The data did not surprise Caron or her co-authors Dr. Jason McVicar and Dr. Alana Poon, but it raises essential  questions about what’s causing the poorer outcomes. Are patients  waiting longer for surgery, or suffering from poor health that add to  their risks? 

Caron said it’s important to move beyond those basic questions and look for the underlying causes.

“Is it because of delayed  access? Then why is there delayed access? Is it because of the lack of  utilization of the health-care services, or that they’re not there at  all?” asked Caron, who is a member of the Sagamok Anishnawbek Nation in Ontario.

All these problems are made worse by widespread anti-Indigenous racism in the health-care system, as documented in the In Plain Sight report released in November.

Racism also puts Indigenous people at greater risk for chronic illnesses and early deaths from causes like toxic drugs.

Caron, who is co-director of UBC’s Centre  for Excellence in Indigenous Health, said the relationship between  Indigenous people and the health-care system need careful examination.

“Is the problem not particularly the  access, but the lack of access to culturally safe care, to a health-care  system without racism embedded within the walls of the institutions  Indigenous people have to walk into?” she asked.

Surgery is an essential part of health  care, Caron said. But there is so much more to one’s health than how  smoothly things go while under the knife.

Needing surgery can represent a failure of  health services to prevent a condition from worsening due to factors  driven by systemic racism. Evidence of poorer outcomes demonstrates “the  necessity to ensure that we address the In Plain Sight report, and  eliminate Indigenous-specific racism and racism as a whole in our  health-care system,” said Caron.

Many Indigenous patients have their  concerns dismissed, delaying things like cancer screening. Others avoid  care altogether because of past experiences of racism. Both contribute  to worsening health, increased chances they will need surgery, and  delays in needed treatment.

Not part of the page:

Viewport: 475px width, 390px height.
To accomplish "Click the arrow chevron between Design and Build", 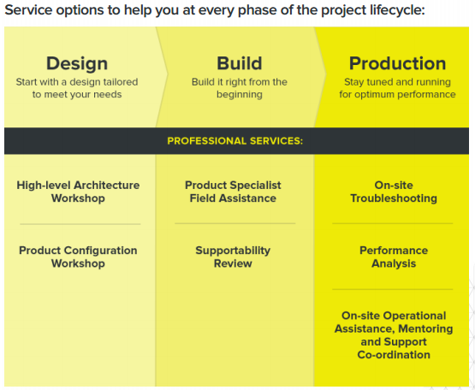I will pyautogui.click(x=162, y=74).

“Screening for breast cancer, or colon  cancer or cervical cancer, can actually play a preventative role in  actually ever needing surgery for those types of cancers,” said Caron.

Cultural safety and anti-racism work are  essential in all settings, not just the operating room, she said.  Physiotherapy, massage and followup appointments with a surgeon and  family physician can be essential to catching any complications in time  to be treated and corrected.

And the underlying causes of poor outcomes,  like poverty and lack of access to clean water, adequate housing,  medications or medical equipment must be addressed, she added.

For Caron, there is a difference between  naturally-occurring obstacles like travel distances from remote  communities and the barriers the health-care system has the power to  change.

Prince George, where Caron  practises, serves as a hub for patients from many northern and remote  First Nations communities who fly or drive long distances for care.

The city still has fewer specialized health-care services, like physiotherapy or  surgical specialists, than Kamloops or Vancouver.

The health-care system has “a moral  responsibility to eliminate” barriers, she said. “The fact that you have  to travel further when you live in a rural remote northern community is  something that you can’t control,” she said. But the health-care system  needs to recognize the challenge and identify solutions that ensure  effective care.

The First Nations Health Authority pivoted quickly to virtual health care during the pandemic, for example, a  strategy Caron says can make followup care more easily available to  people in rural and remote First Nations now and in the future.

The province has also committed to implementing all 24 recommendations of the In Plain Sight report,  pledging “transformational change” to address anti-Indigenous racism.

But Caron says while the province works on creating cultural safety in all corners of the health-care system, First  Nations, Inuit and Métis communities and individuals must be at the  centre of the process.

“We need to bring Indigenous voices to the  table, and we need to do research specifically with and by First Nations  peoples and Métis and Inuit in order to find answers and solutions for  our people,” said Caron.